# Given information:
==============================

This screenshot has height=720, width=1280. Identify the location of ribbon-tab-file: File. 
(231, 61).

==============================

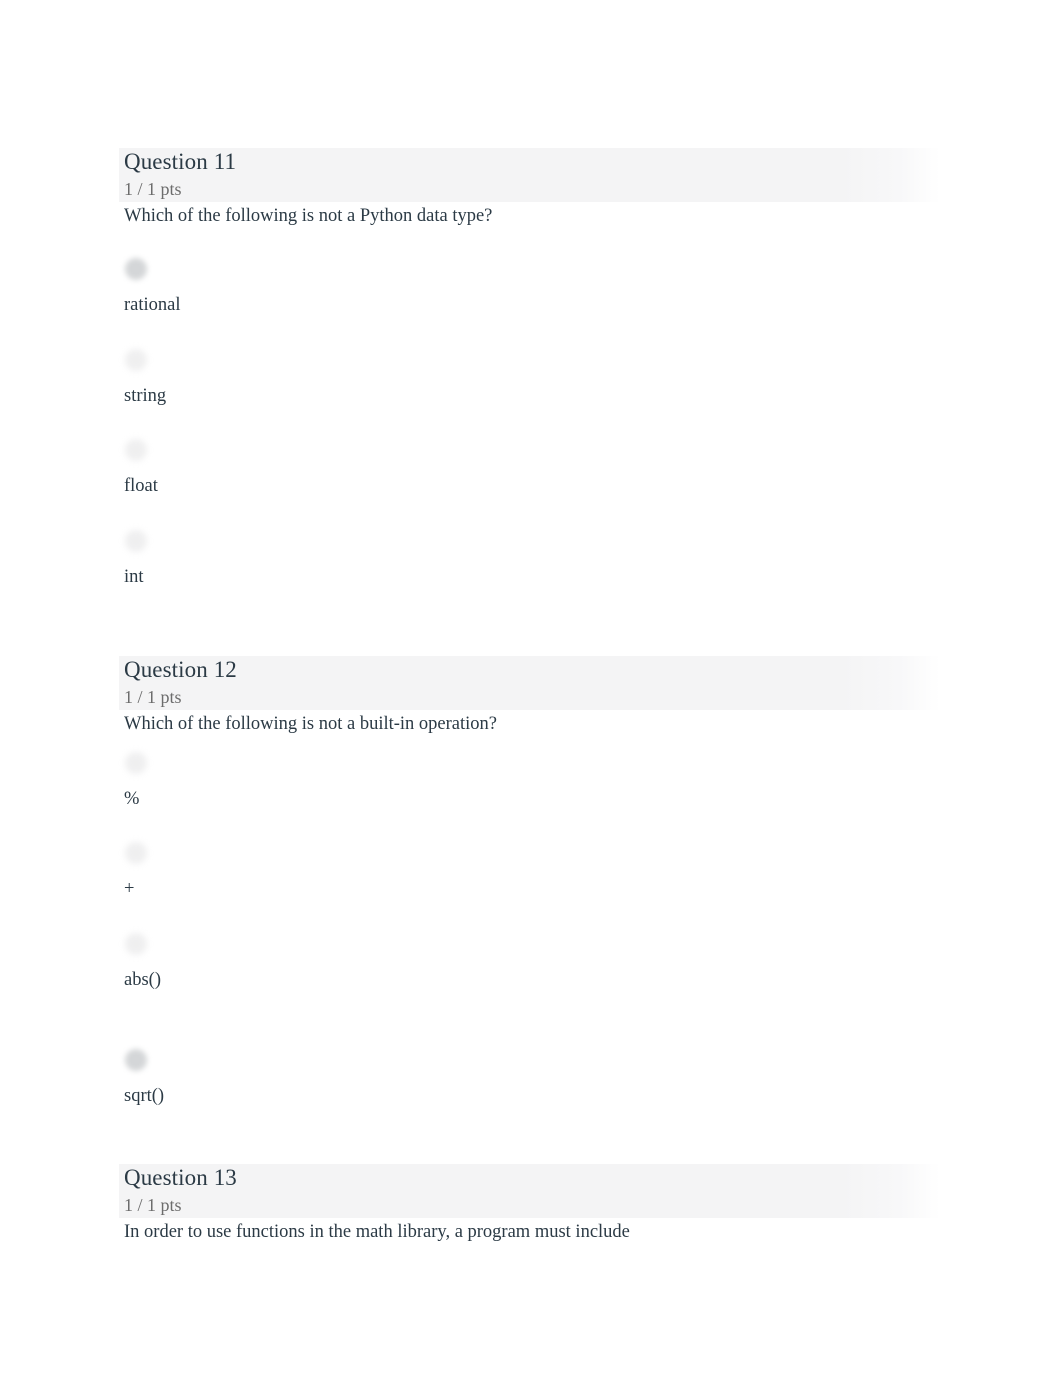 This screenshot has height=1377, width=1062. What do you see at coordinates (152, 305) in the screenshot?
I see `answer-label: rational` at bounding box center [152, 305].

==============================

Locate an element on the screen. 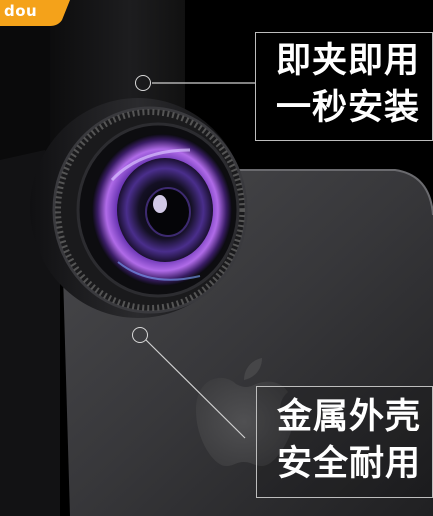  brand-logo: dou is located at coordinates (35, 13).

==============================

# Problem requirements:
Take the entries from the line with "This screenshot has height=1377, width=1062." through the line with "center [152, 305].". Change "bounding box" to "bounding rectangle", keep all else the same, and give back only those lines without the pictures.

# Exercise answer:
 This screenshot has height=1377, width=1062. What do you see at coordinates (152, 305) in the screenshot?
I see `answer-label: rational` at bounding rectangle center [152, 305].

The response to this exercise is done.